Earlier this week Gut Check ambushed Josh Ferguson, the Head Problem Solver of Kaldi's Coffee (seriously, that's what his business card says; he's also an owner), while he led the SCRBC judges certification workshop at Kayak's Coffee. Though Ferguson has no part in judging this competition, he has served as head judge at USBC competitions for the past three years.
Gut Check: How does one become qualified to judge a coffee competition? Does it take seven years like for a sommelier?
Josh Ferguson: Baristas, customers, foodies, coffee lovers -- anyone has the opportunity [to become a judge], but they have to study and do the work before they get here. People from all over the region register, but to become a judge they have to pass a written test and a tasting test and score 80 percent or higher. We're evaluating the judges today, running through mock judging, making sure they know all the rules and regulations. The competing baristas have been preparing for months -- we owe them the responsibility of having skilled, educated judges there.

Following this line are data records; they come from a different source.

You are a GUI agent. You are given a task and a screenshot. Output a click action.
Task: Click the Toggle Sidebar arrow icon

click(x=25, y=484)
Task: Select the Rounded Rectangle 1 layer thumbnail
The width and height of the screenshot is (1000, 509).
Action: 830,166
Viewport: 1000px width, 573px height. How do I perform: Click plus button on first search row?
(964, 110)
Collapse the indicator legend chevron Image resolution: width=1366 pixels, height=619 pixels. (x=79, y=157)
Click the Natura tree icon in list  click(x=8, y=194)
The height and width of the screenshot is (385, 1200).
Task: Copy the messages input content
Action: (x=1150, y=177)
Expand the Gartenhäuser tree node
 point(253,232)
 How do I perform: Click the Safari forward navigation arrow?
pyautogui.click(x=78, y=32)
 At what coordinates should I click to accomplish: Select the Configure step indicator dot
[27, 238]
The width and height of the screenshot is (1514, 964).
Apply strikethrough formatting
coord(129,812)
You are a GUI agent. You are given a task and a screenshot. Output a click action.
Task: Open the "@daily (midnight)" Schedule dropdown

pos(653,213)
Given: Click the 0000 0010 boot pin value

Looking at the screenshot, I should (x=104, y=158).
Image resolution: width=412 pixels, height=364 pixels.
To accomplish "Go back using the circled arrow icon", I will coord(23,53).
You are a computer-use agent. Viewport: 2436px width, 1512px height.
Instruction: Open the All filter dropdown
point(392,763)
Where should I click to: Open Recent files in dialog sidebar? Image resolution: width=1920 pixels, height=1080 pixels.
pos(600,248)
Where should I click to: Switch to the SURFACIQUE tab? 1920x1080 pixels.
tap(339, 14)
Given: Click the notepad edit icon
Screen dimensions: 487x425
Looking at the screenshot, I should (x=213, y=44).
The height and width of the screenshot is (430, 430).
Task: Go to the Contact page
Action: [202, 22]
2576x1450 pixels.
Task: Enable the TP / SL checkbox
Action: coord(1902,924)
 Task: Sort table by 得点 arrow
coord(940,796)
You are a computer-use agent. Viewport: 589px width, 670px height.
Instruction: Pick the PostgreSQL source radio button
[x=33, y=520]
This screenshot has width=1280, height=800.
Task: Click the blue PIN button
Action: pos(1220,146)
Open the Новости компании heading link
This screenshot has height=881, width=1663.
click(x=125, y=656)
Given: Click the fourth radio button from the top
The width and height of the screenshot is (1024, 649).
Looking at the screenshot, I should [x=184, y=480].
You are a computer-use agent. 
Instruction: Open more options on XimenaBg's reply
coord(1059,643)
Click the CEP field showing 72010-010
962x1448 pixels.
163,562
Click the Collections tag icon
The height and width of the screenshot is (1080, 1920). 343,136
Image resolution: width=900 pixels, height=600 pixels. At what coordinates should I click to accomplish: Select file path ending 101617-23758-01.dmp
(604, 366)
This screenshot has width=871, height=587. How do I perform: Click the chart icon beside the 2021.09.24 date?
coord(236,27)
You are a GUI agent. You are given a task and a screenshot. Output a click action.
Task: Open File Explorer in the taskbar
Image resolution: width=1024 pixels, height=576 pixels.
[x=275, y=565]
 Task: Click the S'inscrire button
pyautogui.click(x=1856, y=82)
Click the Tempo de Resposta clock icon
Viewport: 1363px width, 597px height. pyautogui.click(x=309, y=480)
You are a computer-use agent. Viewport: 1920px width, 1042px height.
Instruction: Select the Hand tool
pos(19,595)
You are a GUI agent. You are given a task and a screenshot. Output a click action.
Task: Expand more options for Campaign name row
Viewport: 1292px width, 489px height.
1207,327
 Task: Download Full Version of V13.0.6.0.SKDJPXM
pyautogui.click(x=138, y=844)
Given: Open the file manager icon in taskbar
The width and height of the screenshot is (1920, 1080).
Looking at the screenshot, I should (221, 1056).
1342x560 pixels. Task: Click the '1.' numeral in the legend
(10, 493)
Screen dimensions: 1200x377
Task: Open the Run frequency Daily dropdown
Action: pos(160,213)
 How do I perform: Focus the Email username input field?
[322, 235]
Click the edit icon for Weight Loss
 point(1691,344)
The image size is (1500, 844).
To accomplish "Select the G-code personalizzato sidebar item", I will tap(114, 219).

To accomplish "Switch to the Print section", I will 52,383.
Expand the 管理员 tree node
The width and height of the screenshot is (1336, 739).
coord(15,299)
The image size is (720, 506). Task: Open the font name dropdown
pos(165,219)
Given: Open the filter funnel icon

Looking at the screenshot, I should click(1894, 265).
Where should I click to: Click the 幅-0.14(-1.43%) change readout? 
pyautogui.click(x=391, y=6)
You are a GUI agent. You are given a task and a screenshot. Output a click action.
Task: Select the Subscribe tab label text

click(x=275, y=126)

On what criteria are competitors judged?
There are four sensory judges, two technical judges and one head judge. Though we separate sensory and technical, the baristas' technique should influence the taste of the coffee. And everything ultimately comes down to taste.
[The criteria are quite specific: You can check out the judges' guidelines here.]
What will set the ultimate winner apart from the also-rans?
The winner is typically somebody who's skilled, trained, with a lot of knowledge, but also somebody on the cutting edge of what's going on in the industry.
What is the cutting edge these days?
Variations on new manual brewing methods, exploration of extracting flavors out of coffee.
The "signature beverage" portion is a kind of freestyle. Have you seen any crazy concoctions?
There are competition restrictions that keep them from going too far out on a limb, such as: No alcohol can be used. The beverage needs functionality, has to work with the coffee, not overpower it. Ultimately it's about the coffee and how you can enhance its flavors.
How does St. Louis' coffee scene fit in nationally?
This is Missouri's first year as part of the South Central Region. We've always been part of the Midwestern region, and we've performed well at the national level.
How about internationally?
Last year the U.S. won the World Barista Competition for the first time. This year it's held in Bogotá, Colombia, and 50 countries will compete.
What's your favorite coffee?
Right now, it's Kinyovu from Burundi. But my favorite is whatever coffee's in season.